Ahí, hermanados en el sudor, los jóvenes se olvidan por unas horas de las licenciaturas, los post grados y el éxito económico que exige la sociedad para concederles la credencial de miembros activos.
Como caramelo a los niños, es la discoteca para los jóvenes de todo el mundo. Es un signo de los tiempos. Lo que escandaliza es la frecuencia con que estos lugares entregan malas cuentas.
“Doce muertos en una estampida” informan los noticieros como si se tratara de caballos o elefantes y no de nuestros hijos. Me da más rabia que pena y lo primero que se me ocurre es buscar culpables.
Por supuesto pienso en mi demonio favorito, la Gorda Gordillo, esa inamovible piedra que sigue obstruyendo la educación. Jóvenes con una clara conciencia de sus obligaciones y derechos ciudadanos, no tendrían que morir en estampidas.
Pero si no hay espacio para las matemáticas, ni para la comprensión de la lectura, mucho menos para la educación cívica. Después, pienso en inevitable corrupción que hace posible que ochocientas personas se amasijen en un local para cuatrocientas, y que menores de edad consigan entrar y que les sirvan alcohol.

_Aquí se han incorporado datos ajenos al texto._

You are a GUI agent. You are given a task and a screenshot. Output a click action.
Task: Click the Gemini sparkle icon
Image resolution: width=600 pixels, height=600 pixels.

Que nos siga sucediendo estas ignominias como nos sucede Marín y Montiel, es dolor que me recuerda el famosísimo cuento de Augusto Monterroso. Despertamos y los dinosaurios de siempre siguen ahí sin que nadie consiga desaparecerlos. No tengo respuestas, sólo preguntas. “Hay días en que me levanto con una esperanza demencial, momentos en los que siento que las posibilidades de una vida más humana están al alcance de nuestras manos” E. Sábato.
Guardadas las debidas proporciones, hay mañanas en que contra todo lo previsible, como Sábato yo también pienso que es posible rescatar la dignidad, el respeto y el derecho a una buena vida. Algunas mañanas luminosas despierto optimista hasta que ¡lástima!, sopeo en mi café las mismas ignominias, siempre recurrentes sólo que más frescas, que me devuelven a la frustrante realidad.
¿Será verdad que tenemos que resignarnos a despertar siempre con los mismos malditos dinosaurios?